**SHORT TASK A**: In the passage on terror warnings in Germany, how many reports describing refugees as terrorists or sympathizers had the BKA received by early October?

Würzburg, Ansbach, Düsseldorf, Schleswig-Holstein, Chemnitz: In the public perception, Islamic State has long been spinning its web across the country. Spectacular raids in the last few months have strengthened the impression that Germany has, on several occasions, only barely escaped cataclysmic attacks. But as it turns out, the distinctions between terror-plots, empty boasting and false alarms are fluid.

And since with every real or suspected threat the number of tips expands, it is becoming more difficult for the authorities to keep up. By early October, the Federal Criminal Police Office (BKA) alone had received 445 reports in which refugees were described as terrorists or sympathizers. In 80 of these cases, the BKA launched investigations, while the majority of the remaining cases were mistakes or denunciations. German citizens have called the BfV’s hotline 800 times since the start of the year. On top of this, the German Federal Intelligence Service receives an average of two warnings a week, though they sometimes come daily, from foreign intelligence agencies. Sometimes these are vague indications that a terror group intends to travel to Germany through Bulgaria in order to carry out an attack. But how should one act on such information?

The authorities are playing a losing game. If they ignore a semi-concrete tip and a bomb explodes afterwards, they seem unreliable. If they strike hastily and the suspects turn out to be innocent, they are accused of creating a climate of fear. “The pressure is enormous,” says an experienced investigator, especially since the Paris attack. Since then, the margin of discretion has become smaller and smaller. The authorities now take every threat even more seriously.

**SHORT TASK B**: Please put the records from the line with "industry (936, 220)" up to and including the line with "grew [456, 522]" into a Markdown table with the columns Row and Line. Leave out blank lines.

**INFORMATION SHOWN**:
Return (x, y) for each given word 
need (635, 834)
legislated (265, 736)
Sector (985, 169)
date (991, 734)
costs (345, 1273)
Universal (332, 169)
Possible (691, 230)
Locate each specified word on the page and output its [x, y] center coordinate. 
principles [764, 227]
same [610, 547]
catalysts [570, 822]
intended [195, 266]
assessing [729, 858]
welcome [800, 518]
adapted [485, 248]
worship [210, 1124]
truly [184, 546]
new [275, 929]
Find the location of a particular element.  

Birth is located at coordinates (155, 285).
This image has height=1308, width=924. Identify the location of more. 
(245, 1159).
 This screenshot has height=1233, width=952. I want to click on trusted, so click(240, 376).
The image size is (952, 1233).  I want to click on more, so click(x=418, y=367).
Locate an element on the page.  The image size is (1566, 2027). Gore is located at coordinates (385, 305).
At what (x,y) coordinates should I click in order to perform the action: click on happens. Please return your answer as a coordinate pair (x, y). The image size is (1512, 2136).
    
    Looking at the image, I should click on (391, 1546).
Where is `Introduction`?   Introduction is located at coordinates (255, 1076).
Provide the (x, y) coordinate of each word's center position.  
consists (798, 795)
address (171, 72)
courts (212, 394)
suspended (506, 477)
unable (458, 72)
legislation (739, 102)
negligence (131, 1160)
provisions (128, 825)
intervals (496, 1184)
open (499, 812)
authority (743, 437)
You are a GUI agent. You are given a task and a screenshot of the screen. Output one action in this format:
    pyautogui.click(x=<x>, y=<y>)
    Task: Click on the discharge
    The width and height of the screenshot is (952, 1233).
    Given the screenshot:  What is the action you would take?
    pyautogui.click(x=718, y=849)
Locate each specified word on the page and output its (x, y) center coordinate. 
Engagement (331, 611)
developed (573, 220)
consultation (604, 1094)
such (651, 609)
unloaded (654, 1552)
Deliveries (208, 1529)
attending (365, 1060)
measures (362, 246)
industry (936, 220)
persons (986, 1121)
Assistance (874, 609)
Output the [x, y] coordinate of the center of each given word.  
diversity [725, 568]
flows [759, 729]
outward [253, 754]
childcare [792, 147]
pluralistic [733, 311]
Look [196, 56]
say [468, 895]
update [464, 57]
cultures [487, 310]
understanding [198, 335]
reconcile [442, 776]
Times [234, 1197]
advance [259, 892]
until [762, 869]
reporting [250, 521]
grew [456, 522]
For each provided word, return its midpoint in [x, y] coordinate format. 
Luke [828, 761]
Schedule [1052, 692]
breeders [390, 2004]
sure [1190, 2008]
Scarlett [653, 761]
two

**TASK RESULT A**: 445 reports.

**TASK RESULT B**:
| Row | Line |
|---|---|
| 1 | industry (936, 220) |
| 2 | persons (986, 1121) |
| 3 | Assistance (874, 609) |
| 4 | Output the [x, y] coordinate of the center of each given word.   |
| 5 | diversity [725, 568] |
| 6 | flows [759, 729] |
| 7 | outward [253, 754] |
| 8 | childcare [792, 147] |
| 9 | pluralistic [733, 311] |
| 10 | Look [196, 56] |
| 11 | say [468, 895] |
| 12 | update [464, 57] |
| 13 | cultures [487, 310] |
| 14 | understanding [198, 335] |
| 15 | reconcile [442, 776] |
| 16 | Times [234, 1197] |
| 17 | advance [259, 892] |
| 18 | until [762, 869] |
| 19 | reporting [250, 521] |
| 20 | grew [456, 522] |